Pence, who led the U.S. delegation to the opening ceremonies, was seated between South Korean President Moon Jae-in and Japanese Prime Minister Shinzo Abe, with Kim Yo Jong and Kim Yong Nam, North Korea’s 90-year-old nominal head of state, seated a row behind.
The vice president came to Pyeongchang to cheer on American athletes. But he said he also wanted to warn the world against falling for the glossy image of the two Koreas who marched in the opening ceremony under one flag.
After meetings with South Korean President Moon Jae-in and Japanese Prime Minister Shinzo Abe, Pence said there should be no consideration of using the Games as an opening for substantive talks with the North until its nuclear program is up for negotiations.
Pence said the U.S. would “demand at the outset of any new dialogue or negotiations that the Kim regime put denuclearization on the table and take concrete steps with the world community to dismantle, permanently and irreversibly, their nuclear and ballistic missile programs.”
“Then and only then will the world community consider negotiating and making changes in the sanctions regime that’s placed on them today,” he added.
At a VIP reception before the opening ceremony, Pence and Kim Yong Nam were in the same room, according to Jarrod Agen, his deputy chief of staff, but Pence “did not come across the North Korean delegation” at the event.
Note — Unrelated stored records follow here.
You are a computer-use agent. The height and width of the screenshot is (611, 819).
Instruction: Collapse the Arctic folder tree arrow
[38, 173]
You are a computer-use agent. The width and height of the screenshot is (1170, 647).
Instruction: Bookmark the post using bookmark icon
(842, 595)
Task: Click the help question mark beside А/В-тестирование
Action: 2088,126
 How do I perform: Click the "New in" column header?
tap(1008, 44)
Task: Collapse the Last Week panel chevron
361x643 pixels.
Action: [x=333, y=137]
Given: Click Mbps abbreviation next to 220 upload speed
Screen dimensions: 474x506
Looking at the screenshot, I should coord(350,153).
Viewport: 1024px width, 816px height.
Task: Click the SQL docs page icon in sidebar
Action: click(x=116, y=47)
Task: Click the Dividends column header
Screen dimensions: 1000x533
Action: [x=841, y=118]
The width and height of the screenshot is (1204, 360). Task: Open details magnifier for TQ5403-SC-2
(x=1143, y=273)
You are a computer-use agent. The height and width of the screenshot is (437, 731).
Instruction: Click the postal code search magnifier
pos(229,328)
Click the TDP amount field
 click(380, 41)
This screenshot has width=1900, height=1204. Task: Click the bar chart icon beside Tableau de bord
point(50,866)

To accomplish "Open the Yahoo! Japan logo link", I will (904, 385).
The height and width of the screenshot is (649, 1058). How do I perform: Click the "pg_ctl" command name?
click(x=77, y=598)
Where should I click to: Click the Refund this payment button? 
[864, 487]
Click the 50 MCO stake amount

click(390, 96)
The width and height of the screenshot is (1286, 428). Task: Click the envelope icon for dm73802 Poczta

Eager to put a reality check on the thaw in relations between the Koreas in advance of the Games, Pence met with North Korean defectors Friday and paid respects at the Cheonan Memorial in Pyeongtaek, which honors the 46 South Korean sailors killed in a 2010 torpedo attack blamed on the North.
During his meeting with the four defectors, including some who had been tortured and abused by the North, Pence warned that the world would see “a charm offensive by North Korea” on Friday. “But today we thought it was important to make sure the truth is told.”
“As these people and their lives testify, it is a regime that imprisons, and tortures, and impoverishes its citizens,” he added.
Pence avoided public criticism of Moon, congratulating South Korea on hosting the Olympics and pledging continued support in addressing the North’s nuclear threat. But privately, officials said, Pence expressed concern to Moon about his more conciliatory tone toward North Korea.
“President Moon and President Trump are completely aligned in their objective for a nuclear free Korean Peninsula,” Pence said. But the two leaders appear to differ on the path to get there.
Moon has embraced the Games as an opportunity for a thaw in tensions, calling them “Olympic Games of peace.” The opening ceremony will be attended by the North Korean leader’s sister and other senior officials. And women’s ice hockey players from both Koreas will compete as one team.
As he met with Pence on Thursday, Moon added his hope that it becomes “a venue that leads to dialogue for the denuclearization of the Korean Peninsula.”